=== What the task asks ===
Reproduce the article on James Patton's bulldog breeding below word for word, from its headline to its last sentence.

** BEGIN Quoted text **

Rap royalty goes to the dogs

Inside the dog breeding world of Big Boi and his brother

James Patton was supposed to vacation with his brother Antwaan, aka rapper/former OutKast member Big Boi, in Las Vegas. He had a flight booked and bags packed for a beach getaway in the Dominican Republic. He cancelled both trips at the last minute. Though he says he desperately needs a vacation, even if it’s just to Marietta, he can’t leave his home in the outskirts of Atlanta.

His reason? If you head behind his Fairburn house you can hear it — more than a dozen French and English bulldogs play-fighting in a backyard compound. These pups, who have names like “Bye Felicia,” take up a bulk of Patton’s time. And he’s nervous about letting anyone else watch them grow up.

“Me and my girlfriend get into it all the time like, ‘Why don’t you get someone to come out here and take care of the dogs?’ But this is what I do,” he says. “They’re not gonna do it like me. I love them too much.”

Patton and Big together own Unbelievabull Frenchies, which they started in 2012. Patton also functions as Unbelievabull’s operator, feeder, janitor, breeder, caseworker, and chief promoter. And the bulldog biz is just one of the newer canine companies the brothers govern. Once the bullies are tired from running around in the sun, Patton takes a trip every day to Pitfall Kennels, the Newnan pit bull breeding business the two founded in the early ’90s.

** END Quoted text **
** BEGIN Dataset section **

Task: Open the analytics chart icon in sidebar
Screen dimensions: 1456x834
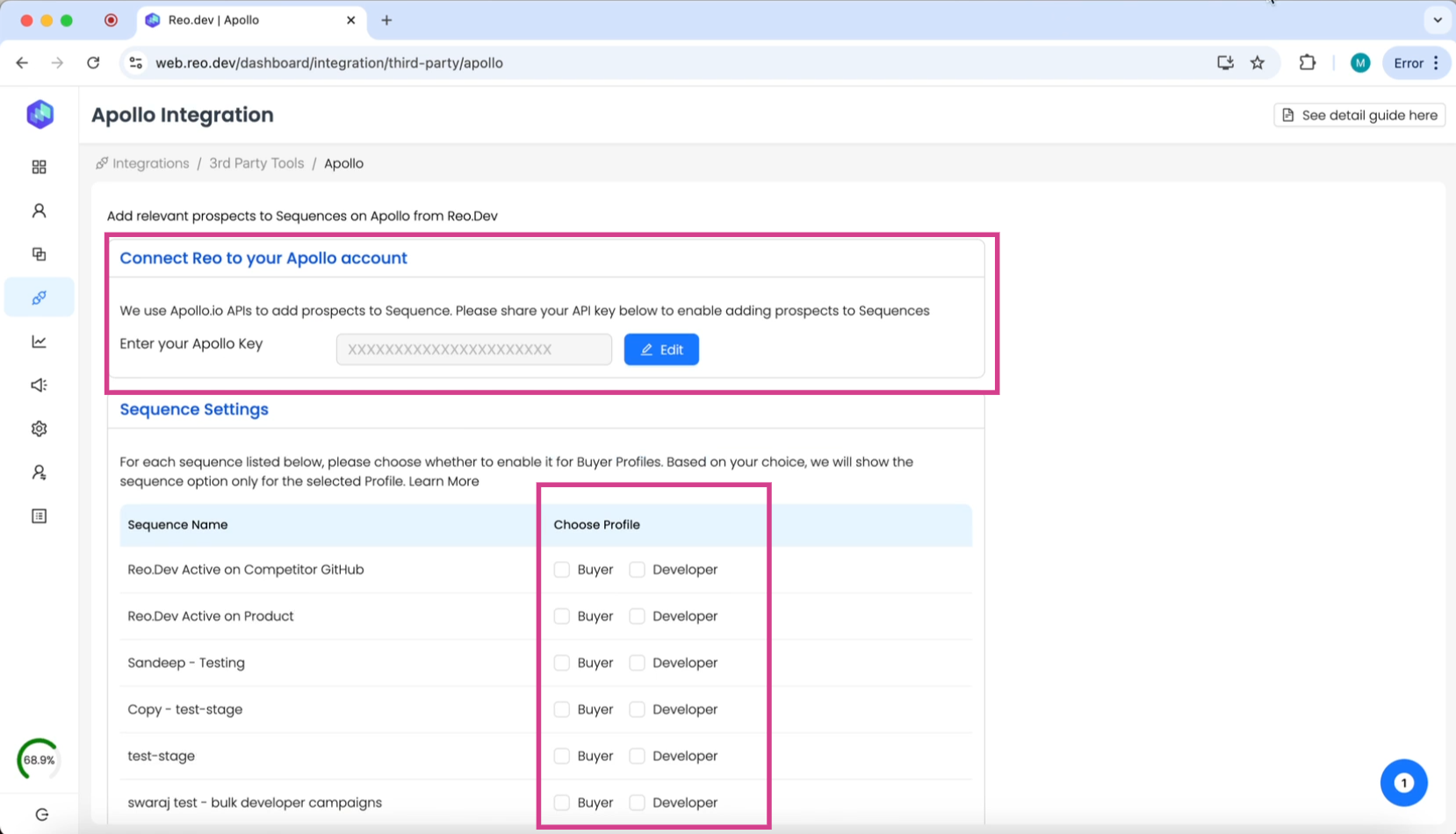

** END Dataset section **

=== Exercise answer ===
Rap royalty goes to the dogs

Inside the dog breeding world of Big Boi and his brother

James Patton was supposed to vacation with his brother Antwaan, aka rapper/former OutKast member Big Boi, in Las Vegas. He had a flight booked and bags packed for a beach getaway in the Dominican Republic. He cancelled both trips at the last minute. Though he says he desperately needs a vacation, even if it’s just to Marietta, he can’t leave his home in the outskirts of Atlanta.

His reason? If you head behind his Fairburn house you can hear it — more than a dozen French and English bulldogs play-fighting in a backyard compound. These pups, who have names like “Bye Felicia,” take up a bulk of Patton’s time. And he’s nervous about letting anyone else watch them grow up.

“Me and my girlfriend get into it all the time like, ‘Why don’t you get someone to come out here and take care of the dogs?’ But this is what I do,” he says. “They’re not gonna do it like me. I love them too much.”

Patton and Big together own Unbelievabull Frenchies, which they started in 2012. Patton also functions as Unbelievabull’s operator, feeder, janitor, breeder, caseworker, and chief promoter. And the bulldog biz is just one of the newer canine companies the brothers govern. Once the bullies are tired from running around in the sun, Patton takes a trip every day to Pitfall Kennels, the Newnan pit bull breeding business the two founded in the early ’90s.